> **ABOUT THIS TASK**: Look for the line with "The height and width of the screenshot is (342, 947)."; please transcribe it and every later line in the entries exactly, up to the end, leaving pictures out.

[Collected data]
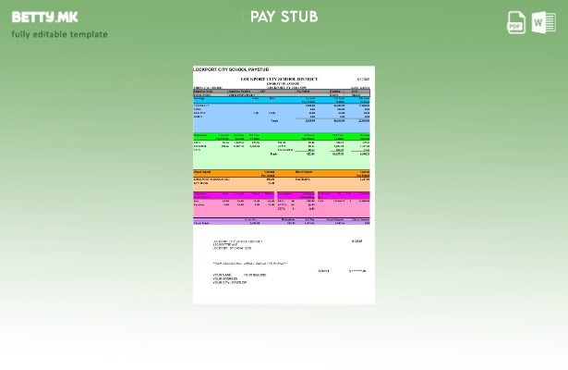Click the "fully editable template" tagline
Screen dimensions: 568x370
click(x=59, y=34)
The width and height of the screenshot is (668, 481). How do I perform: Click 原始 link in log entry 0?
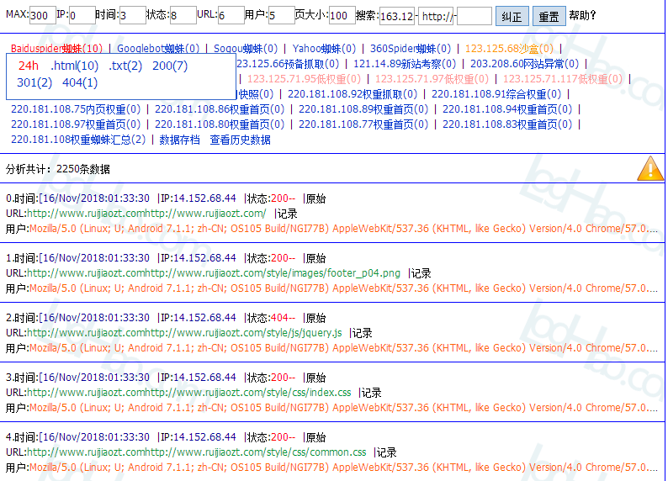(x=315, y=199)
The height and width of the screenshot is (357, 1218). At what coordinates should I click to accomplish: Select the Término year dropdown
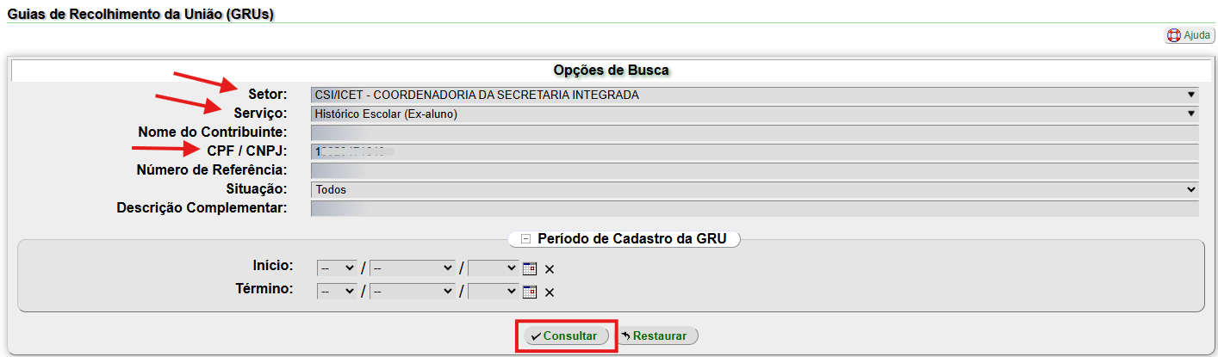494,292
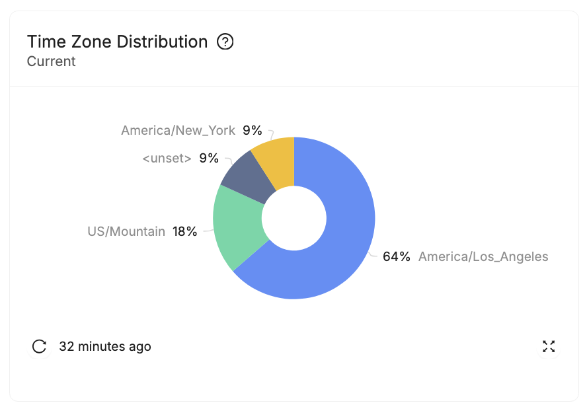Click the Current subtitle text
This screenshot has width=587, height=407.
click(51, 61)

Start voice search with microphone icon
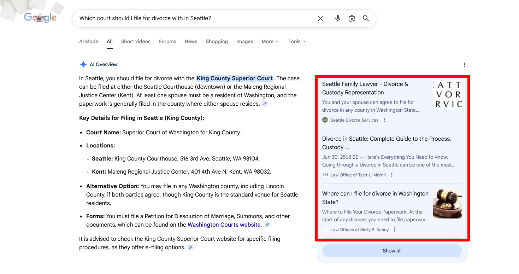(x=337, y=18)
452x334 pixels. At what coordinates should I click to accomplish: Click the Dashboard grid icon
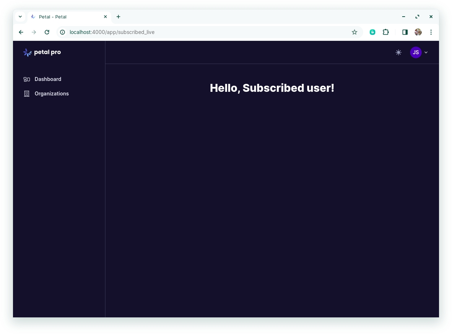[x=27, y=79]
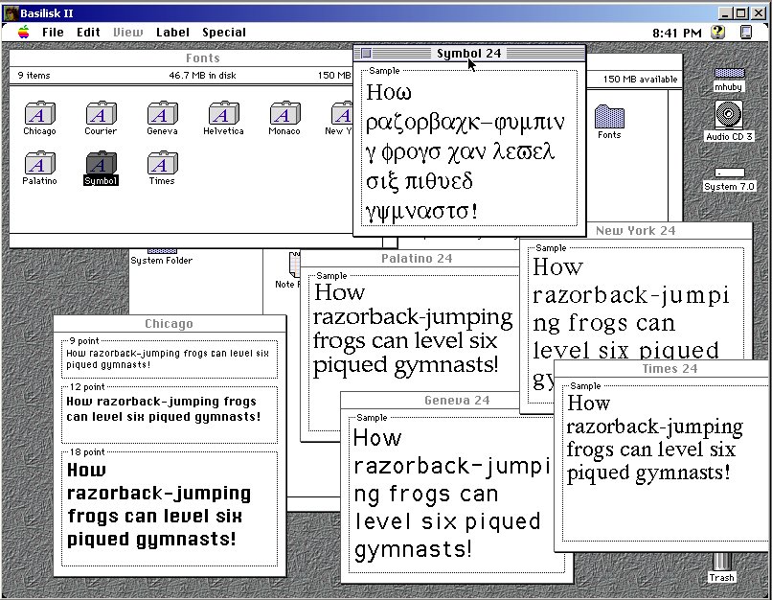The image size is (772, 600).
Task: Click the Geneva font suitcase icon
Action: pyautogui.click(x=162, y=114)
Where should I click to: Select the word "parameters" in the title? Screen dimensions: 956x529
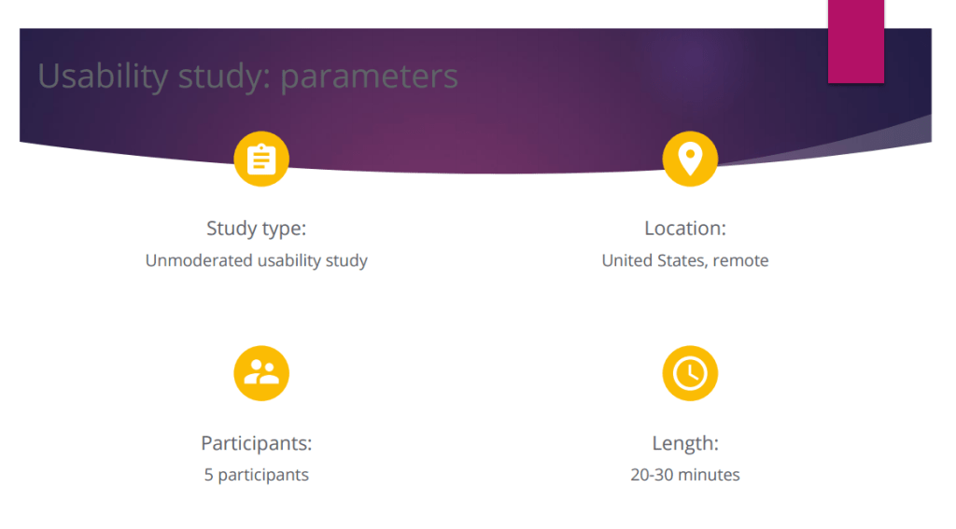[369, 77]
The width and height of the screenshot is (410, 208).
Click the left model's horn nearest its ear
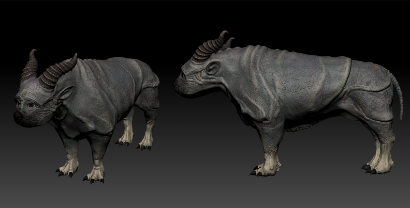click(58, 71)
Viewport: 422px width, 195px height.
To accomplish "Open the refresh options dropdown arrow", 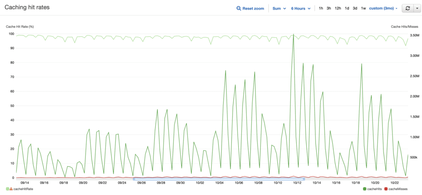I will click(x=416, y=8).
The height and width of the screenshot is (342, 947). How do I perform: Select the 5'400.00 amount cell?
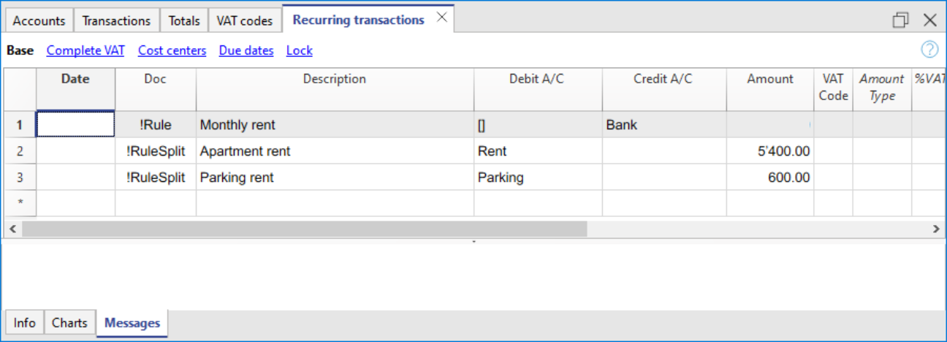click(x=769, y=151)
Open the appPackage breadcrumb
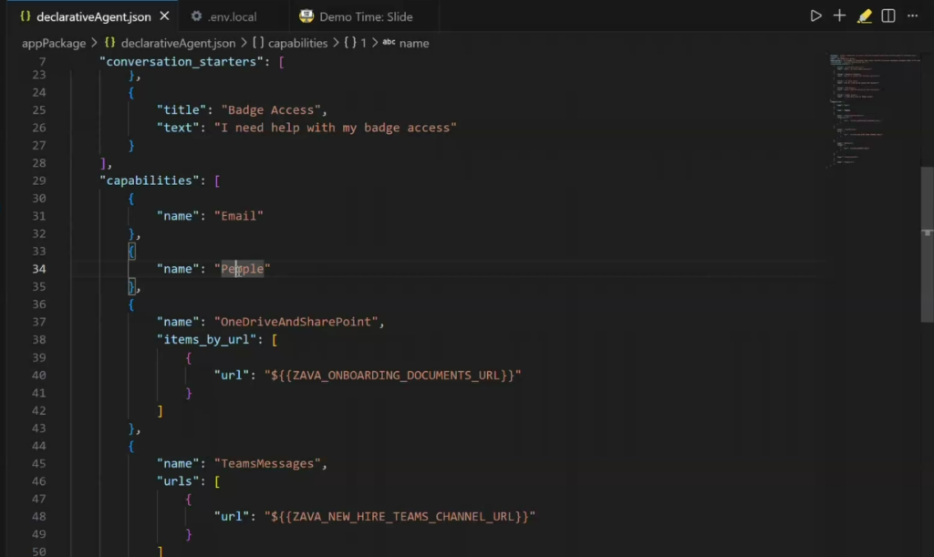The width and height of the screenshot is (934, 557). pos(53,43)
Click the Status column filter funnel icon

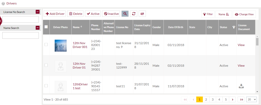click(234, 27)
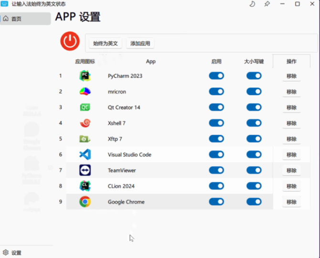Click the 始终为英文 button
This screenshot has height=258, width=320.
(x=105, y=43)
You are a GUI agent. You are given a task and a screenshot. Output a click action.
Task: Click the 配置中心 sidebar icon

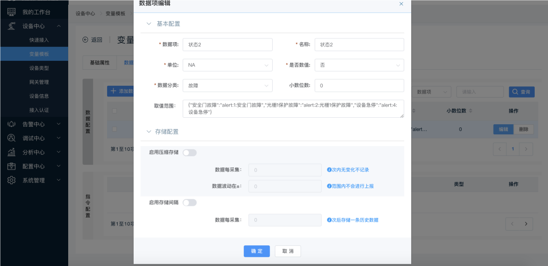point(12,166)
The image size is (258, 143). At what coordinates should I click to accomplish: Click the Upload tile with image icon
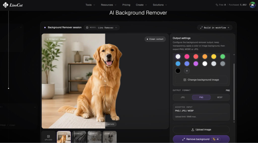coord(49,137)
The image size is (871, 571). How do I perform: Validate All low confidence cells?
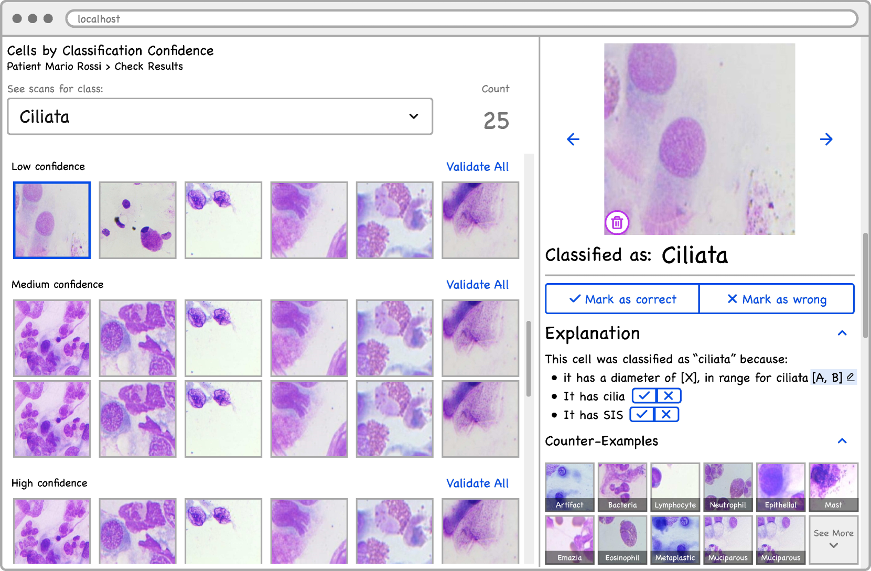[477, 167]
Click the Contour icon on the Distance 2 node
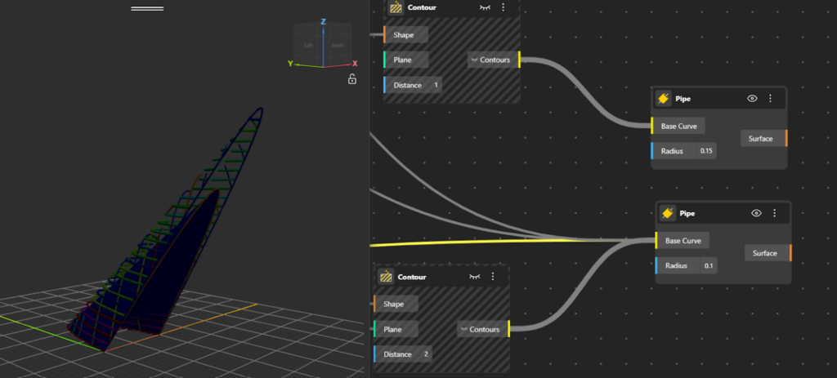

> **RESPONSE AREA**:
The height and width of the screenshot is (342, 947). How do I perform: Select the 5'400.00 amount cell?
click(x=769, y=151)
Open the appPackage breadcrumb
The width and height of the screenshot is (934, 557). pos(53,43)
Click the Status column filter funnel icon

click(234, 27)
Click the 始终为英文 button
This screenshot has height=258, width=320.
(x=105, y=43)
You are a GUI agent. You are given a task and a screenshot. Output a click action.
Task: Click the 配置中心 sidebar icon

point(12,166)
The image size is (258, 143). At what coordinates should I click to accomplish: Click the Upload tile with image icon
coord(49,137)
The image size is (871, 571). How do I perform: Validate All low confidence cells?
[477, 167]
Click the Contour icon on the Distance 2 node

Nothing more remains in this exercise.